Aspergillus nidulans produces the carcinogenic mycotoxin sterigmatocystin (ST), the next-to-last precursor in the aflatoxin (AF) biosynthetic pathway found in the closely related fungi Aspergillus flavus and Aspergillus parasiticus. We identified and characterized an A. nidulans gene, verA, that is required for converting the AF precursor versicolorin A to ST. verA is closely related to several polyketide biosynthetic genes involved in polyketide production in Streptomyces spp. and exhibits extended sequence similarity to A. parasiticus ver-1, a gene proposed to encode an enzyme involved in converting versicolorin A to ST. By performing a sequence analysis of the region 3' to verA, we identified two additional open reading frames, designated ORF1 and ORF2. ORF2 is closely related to a number of cytochrome P-450 monooxygenases, while ORF1 shares identity with the gamma subunit of translation elongation factor 1. Given that several steps in the ST-AF pathway may require monooxygenase activity and that AF biosynthetic genes are clustered in A. flavus and A. parasiticus, we suggest that verA may be part of a cluster of genes required for ST biosynthesis.

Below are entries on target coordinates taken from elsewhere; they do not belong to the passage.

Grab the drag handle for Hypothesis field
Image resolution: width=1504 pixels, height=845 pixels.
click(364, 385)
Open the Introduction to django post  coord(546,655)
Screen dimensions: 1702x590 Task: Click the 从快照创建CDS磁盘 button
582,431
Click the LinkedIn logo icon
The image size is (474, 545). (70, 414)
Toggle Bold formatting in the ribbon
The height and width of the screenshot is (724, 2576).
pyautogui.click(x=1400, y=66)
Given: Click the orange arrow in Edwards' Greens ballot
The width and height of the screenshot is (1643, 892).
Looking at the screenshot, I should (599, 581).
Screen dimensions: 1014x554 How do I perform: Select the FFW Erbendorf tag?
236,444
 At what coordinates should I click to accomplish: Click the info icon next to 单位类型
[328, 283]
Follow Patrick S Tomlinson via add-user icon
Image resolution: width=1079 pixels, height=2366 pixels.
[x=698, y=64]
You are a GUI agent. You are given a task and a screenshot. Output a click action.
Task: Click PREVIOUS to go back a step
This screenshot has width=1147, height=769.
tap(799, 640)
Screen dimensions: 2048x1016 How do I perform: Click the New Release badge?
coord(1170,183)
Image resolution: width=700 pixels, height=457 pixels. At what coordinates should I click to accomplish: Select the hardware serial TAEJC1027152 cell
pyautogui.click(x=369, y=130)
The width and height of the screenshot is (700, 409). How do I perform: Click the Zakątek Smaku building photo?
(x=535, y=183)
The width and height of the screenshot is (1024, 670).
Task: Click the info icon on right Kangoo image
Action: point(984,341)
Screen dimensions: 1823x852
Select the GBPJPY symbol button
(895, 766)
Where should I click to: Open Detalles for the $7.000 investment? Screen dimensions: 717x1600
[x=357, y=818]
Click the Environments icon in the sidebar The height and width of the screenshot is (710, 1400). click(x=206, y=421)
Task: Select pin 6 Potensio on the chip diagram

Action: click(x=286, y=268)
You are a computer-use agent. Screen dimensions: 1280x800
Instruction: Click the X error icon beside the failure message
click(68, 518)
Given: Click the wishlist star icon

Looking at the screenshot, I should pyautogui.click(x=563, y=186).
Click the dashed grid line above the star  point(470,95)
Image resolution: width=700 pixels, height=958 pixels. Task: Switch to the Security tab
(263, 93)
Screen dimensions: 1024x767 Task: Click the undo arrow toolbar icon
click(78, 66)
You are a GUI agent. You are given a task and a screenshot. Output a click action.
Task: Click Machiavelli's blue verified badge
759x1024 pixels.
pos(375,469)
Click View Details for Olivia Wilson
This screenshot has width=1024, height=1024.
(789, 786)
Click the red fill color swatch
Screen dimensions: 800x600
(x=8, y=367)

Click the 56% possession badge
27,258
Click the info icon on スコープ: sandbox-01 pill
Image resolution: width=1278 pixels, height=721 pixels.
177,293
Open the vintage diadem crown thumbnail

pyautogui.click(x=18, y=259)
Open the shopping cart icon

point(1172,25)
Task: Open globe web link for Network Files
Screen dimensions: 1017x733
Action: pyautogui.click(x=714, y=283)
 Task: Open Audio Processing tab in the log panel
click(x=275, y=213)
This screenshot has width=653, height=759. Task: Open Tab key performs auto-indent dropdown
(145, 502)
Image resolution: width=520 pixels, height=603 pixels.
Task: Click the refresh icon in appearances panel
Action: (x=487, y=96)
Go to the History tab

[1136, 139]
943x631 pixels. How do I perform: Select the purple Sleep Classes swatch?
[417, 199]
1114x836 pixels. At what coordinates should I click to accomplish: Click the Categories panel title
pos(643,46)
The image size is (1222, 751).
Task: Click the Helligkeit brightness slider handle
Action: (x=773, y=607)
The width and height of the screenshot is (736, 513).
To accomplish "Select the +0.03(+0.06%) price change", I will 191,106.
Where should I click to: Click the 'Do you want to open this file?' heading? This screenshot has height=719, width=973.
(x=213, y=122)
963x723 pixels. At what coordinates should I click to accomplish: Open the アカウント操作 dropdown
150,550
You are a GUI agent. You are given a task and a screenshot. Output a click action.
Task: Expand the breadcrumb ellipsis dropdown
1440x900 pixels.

We disrupted the verA coding region by inserting the A. nidulans argB gene into the center of the coding region and transformed an A. nidulans argB2 mutant to arginine prototrophy. Seven transformants that produced DNA patterns indicative of a verA disruption event were grown under ST-inducing conditions, and all of the transformants produced versicolorin A but negligible amounts of ST (200-fold to almost 1,000-fold less than the wild type), confirming the hypothesis that verA encodes an enzyme necessary for converting versicolorin A to ST.